The School for Good Mothers
In The School For Good Mothers, the main character, Frida Liu, is struggling. She doesn’t have a career worthy of her Chinese immigrant parents’ sacrifices. She can’t persuade her husband, Gust, to give up his wellness-obsessed younger mistress. Only with Harriet, their cherubic daughter, does Frida finally attain the perfection expected of her. Harriet may be all she has, but she is just enough.
Until Frida has a very bad day.
The state has its eyes on mothers like Frida. The ones who check their phones, letting their children get injured on the playground; who let their children walk home alone. Because of one moment of poor judgment, a host of government officials will now determine if Frida is a candidate for a Big Brother-like institution that measures the success or failure of a mother’s devotion.

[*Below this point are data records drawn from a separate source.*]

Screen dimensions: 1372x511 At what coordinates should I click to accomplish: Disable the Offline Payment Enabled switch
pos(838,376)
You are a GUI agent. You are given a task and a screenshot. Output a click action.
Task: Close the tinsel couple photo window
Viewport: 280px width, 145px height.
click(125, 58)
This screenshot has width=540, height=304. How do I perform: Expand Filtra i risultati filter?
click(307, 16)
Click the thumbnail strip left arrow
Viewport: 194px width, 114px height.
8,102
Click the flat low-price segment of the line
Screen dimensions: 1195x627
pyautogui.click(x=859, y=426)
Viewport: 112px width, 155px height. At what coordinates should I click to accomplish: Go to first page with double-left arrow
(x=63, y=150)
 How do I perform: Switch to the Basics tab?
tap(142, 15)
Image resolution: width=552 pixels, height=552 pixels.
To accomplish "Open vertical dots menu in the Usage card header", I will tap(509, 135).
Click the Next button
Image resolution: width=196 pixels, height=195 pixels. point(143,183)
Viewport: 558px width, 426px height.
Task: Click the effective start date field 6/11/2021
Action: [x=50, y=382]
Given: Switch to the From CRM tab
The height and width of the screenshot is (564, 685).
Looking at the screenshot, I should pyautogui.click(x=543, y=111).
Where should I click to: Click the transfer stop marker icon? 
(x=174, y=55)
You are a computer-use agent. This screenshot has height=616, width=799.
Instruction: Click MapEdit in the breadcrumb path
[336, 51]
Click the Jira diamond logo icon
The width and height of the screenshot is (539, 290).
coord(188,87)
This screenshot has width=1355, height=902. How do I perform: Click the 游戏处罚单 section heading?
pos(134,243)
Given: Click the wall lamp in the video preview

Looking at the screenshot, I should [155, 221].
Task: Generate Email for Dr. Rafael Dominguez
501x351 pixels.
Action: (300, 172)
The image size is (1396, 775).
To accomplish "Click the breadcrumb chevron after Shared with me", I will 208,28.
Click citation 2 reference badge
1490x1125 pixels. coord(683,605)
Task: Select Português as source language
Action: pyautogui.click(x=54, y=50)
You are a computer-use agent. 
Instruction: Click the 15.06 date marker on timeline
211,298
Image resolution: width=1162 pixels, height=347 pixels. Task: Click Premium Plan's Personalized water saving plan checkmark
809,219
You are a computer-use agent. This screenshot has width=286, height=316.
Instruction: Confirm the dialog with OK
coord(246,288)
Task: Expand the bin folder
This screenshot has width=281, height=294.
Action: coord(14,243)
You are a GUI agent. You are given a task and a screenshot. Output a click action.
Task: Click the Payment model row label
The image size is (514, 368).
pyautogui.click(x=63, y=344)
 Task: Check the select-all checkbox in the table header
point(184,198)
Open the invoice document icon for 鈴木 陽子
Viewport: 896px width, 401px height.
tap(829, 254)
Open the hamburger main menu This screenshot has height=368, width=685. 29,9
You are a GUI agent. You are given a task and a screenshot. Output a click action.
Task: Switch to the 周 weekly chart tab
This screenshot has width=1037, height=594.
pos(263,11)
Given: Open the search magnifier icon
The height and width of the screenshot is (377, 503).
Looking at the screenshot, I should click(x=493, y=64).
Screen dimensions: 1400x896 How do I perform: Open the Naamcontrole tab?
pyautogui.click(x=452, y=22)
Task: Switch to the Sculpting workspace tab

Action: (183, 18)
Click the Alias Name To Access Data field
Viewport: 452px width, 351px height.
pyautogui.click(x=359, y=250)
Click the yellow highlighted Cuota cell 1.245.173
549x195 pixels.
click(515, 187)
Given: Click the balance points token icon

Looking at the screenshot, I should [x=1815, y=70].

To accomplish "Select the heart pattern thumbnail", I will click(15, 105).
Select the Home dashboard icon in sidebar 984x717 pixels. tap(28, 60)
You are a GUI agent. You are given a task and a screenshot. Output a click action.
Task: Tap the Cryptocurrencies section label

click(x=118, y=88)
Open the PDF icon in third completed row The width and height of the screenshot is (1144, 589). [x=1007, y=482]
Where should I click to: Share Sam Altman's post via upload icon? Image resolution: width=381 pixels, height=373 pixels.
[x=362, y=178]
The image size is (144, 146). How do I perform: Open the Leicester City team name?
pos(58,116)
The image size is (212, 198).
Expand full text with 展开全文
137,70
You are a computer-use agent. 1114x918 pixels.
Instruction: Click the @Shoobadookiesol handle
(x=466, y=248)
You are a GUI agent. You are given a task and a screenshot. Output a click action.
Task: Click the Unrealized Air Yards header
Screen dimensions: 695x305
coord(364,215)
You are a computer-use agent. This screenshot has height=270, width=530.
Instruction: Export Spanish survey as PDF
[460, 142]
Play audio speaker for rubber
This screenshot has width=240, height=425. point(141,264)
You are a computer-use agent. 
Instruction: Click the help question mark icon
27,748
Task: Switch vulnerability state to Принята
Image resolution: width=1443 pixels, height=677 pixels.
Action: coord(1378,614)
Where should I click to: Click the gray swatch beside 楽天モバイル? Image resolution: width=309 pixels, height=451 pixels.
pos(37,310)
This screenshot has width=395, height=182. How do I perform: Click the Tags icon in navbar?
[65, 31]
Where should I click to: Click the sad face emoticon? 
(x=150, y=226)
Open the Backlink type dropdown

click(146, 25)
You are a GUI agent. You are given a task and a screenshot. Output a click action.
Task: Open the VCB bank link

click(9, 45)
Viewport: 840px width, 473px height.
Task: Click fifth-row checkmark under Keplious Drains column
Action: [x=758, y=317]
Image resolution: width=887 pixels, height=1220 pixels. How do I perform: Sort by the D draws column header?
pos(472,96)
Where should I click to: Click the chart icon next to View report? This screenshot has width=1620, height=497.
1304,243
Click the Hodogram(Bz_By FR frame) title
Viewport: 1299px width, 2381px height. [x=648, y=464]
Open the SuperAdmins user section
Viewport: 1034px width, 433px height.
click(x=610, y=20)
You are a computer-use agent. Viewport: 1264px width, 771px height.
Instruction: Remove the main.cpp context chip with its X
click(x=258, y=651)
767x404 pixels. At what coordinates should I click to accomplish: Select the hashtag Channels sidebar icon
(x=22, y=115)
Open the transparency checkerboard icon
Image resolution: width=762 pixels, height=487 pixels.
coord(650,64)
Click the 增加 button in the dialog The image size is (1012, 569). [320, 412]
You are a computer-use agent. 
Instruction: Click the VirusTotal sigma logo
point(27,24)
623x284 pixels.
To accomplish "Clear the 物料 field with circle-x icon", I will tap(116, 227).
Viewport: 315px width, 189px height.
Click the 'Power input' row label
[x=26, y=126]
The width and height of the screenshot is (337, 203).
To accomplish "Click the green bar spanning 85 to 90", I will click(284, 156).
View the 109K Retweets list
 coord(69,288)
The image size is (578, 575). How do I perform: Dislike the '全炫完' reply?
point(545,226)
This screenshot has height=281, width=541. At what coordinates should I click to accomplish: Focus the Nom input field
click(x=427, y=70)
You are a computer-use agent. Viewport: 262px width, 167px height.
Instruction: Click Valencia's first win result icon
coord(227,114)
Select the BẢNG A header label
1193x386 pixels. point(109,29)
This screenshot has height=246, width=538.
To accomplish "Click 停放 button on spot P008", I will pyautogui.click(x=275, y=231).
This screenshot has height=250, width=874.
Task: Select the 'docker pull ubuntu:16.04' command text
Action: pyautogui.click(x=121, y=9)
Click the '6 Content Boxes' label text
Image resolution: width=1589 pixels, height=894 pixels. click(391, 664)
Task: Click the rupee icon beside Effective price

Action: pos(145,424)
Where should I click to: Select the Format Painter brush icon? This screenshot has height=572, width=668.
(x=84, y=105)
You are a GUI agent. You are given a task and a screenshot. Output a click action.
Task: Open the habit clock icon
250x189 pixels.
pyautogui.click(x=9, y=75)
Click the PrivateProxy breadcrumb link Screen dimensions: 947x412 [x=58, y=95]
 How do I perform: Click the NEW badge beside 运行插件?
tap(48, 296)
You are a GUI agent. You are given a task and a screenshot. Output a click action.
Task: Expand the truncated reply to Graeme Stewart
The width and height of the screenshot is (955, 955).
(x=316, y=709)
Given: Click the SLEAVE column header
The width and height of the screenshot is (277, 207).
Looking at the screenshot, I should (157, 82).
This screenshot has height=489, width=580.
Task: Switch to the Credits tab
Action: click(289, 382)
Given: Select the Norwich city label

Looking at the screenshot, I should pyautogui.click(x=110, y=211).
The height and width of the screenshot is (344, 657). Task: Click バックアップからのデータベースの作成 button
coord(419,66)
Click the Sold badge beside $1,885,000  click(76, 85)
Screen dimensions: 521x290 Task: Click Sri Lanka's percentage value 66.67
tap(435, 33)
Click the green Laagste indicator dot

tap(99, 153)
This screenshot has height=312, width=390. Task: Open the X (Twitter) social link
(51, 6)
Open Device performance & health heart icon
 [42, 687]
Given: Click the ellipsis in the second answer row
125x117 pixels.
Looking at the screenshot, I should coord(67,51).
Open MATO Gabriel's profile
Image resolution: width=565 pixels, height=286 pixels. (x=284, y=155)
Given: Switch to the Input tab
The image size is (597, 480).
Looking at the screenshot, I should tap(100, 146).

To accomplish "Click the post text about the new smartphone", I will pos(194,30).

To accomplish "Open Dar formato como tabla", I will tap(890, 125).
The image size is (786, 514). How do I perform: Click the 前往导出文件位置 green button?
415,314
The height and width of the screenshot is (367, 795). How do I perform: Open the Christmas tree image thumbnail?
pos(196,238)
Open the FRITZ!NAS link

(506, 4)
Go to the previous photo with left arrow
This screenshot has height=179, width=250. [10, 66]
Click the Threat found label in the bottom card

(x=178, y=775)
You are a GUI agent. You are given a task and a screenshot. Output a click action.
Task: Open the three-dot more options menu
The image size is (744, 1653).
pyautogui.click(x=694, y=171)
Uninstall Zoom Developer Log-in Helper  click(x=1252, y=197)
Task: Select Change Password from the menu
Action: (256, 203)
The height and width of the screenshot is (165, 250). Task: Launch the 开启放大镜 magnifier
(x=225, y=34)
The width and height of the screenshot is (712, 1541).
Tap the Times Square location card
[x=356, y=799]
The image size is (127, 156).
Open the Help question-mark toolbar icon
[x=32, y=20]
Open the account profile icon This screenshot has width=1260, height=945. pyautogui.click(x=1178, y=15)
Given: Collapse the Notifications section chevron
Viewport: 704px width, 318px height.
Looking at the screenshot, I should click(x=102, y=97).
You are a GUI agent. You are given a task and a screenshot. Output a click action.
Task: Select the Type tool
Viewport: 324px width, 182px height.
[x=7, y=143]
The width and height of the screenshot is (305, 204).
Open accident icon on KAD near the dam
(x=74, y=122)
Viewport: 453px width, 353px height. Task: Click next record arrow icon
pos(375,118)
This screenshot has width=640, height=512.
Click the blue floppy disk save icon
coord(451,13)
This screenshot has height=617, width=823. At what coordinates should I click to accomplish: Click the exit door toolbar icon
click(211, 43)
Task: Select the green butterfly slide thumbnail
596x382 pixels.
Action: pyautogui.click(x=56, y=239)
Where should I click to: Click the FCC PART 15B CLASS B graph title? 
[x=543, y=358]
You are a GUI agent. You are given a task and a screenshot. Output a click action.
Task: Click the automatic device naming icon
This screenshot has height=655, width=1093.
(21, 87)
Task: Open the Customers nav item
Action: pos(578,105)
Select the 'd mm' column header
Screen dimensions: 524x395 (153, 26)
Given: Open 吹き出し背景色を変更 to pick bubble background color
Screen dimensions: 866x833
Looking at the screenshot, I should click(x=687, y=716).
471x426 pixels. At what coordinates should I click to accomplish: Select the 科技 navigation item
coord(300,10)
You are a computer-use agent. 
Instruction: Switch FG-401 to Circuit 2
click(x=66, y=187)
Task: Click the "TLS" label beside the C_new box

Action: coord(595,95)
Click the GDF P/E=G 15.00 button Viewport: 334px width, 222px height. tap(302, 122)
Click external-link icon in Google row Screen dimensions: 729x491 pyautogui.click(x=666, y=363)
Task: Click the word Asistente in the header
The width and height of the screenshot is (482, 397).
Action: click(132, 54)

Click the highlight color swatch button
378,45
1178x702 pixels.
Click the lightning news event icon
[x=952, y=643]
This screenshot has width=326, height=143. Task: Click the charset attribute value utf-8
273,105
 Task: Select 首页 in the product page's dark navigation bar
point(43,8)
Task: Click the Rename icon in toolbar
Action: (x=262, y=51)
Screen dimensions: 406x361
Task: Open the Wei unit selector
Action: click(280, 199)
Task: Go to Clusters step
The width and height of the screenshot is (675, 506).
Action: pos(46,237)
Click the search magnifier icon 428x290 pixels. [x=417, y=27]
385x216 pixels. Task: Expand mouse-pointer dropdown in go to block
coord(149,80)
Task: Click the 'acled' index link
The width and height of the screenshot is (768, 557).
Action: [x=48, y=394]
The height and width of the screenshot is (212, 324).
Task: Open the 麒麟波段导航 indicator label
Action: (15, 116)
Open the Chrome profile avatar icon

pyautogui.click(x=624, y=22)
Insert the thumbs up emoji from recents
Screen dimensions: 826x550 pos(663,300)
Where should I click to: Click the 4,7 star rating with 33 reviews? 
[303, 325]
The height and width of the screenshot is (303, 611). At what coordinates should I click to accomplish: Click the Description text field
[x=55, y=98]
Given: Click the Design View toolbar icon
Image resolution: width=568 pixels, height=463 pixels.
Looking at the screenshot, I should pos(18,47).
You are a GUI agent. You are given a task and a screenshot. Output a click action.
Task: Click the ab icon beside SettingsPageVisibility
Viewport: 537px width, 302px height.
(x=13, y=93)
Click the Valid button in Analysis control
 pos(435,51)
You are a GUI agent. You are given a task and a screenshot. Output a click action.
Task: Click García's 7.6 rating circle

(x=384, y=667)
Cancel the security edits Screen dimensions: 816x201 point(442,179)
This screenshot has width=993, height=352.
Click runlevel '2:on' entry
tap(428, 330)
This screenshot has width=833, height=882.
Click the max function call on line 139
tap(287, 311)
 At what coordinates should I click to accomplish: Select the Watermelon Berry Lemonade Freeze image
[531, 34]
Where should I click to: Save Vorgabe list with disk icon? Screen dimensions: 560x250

Faced with the possibility of losing Harriet, Frida must prove that a bad mother can be redeemed. That she can learn to be good.
A searing page-turner that is also a transgressive novel of ideas about the perils of “perfect” upper-middle class parenting; the violence enacted upon women by both the state and, at times, one another; the systems that separate families; and the boundlessness of love, The School For Good Mothers introduces, in Frida, an everywoman for the ages. Using dark wit to explore the pains and joys of the deepest ties that bind us, Chan has written a modern literary classic.
Damnation Spring
For generations, Rich Gundersen’s family has chopped a livelihood out of the redwood forest along California’s rugged coast. Now, his wife Colleen is wondering if the herbicides used by the logging company are causing all of the miscarriages in their community—hers included. Is this even a safe place to raise their young son Chub? As mudslides take out clear-cut hillsides and salmon vanish from creeks, her search for answers threatens to unravel not just Rich’s livelihood, but their marriage too, dividing a town that lives and dies on timber along the way. Told from the perspectives of Rich, Colleen, and Chub, in prose as clear as a spring-fed creek, this intimate, compassionate portrait of a community clinging to a vanishing way of life amid the perils of environmental degradation makes Damnation Spring an essential novel for our time.
Olga Dies Dreaming
A blazing new talent debuts with the story of a status-driven wedding planner grappling with her absent mother, her glittering career amongst New York’s elite and her Puerto Rican roots in the wake of Hurricane Maria.
Out of Love
A novel for anyone who has loved and lost, and lived to tell the tale, this gorgeously written debut is a love story told in reverse, starting with the heart-rending breakup, and weaving back together an already unraveled tapestry, from tragic break-up to magical first kiss.
My Sweet Girl
Paloma thought her perfect life would begin once she was adopted and made it to America, but she’s about to find out that no matter how far you run, your past always catches up to you.
My Monticello
Tough-minded, vulnerable, and brave, Jocelyn Nicole Johnson’s precisely imagined debut explores burdened inheritances and extraordinary pursuits of belonging. Set in the near future, the eponymous novella, My Monticello, tells of a diverse group of Charlottesville neighbors fleeing violent white supremacists. Led by Da’Naisha, a young Black descendant of Thomas Jefferson and Sally Hemings, they seek refuge in Jefferson’s historic plantation home in a desperate attempt to outlive the long-foretold racial and environmental unravelling within the nation.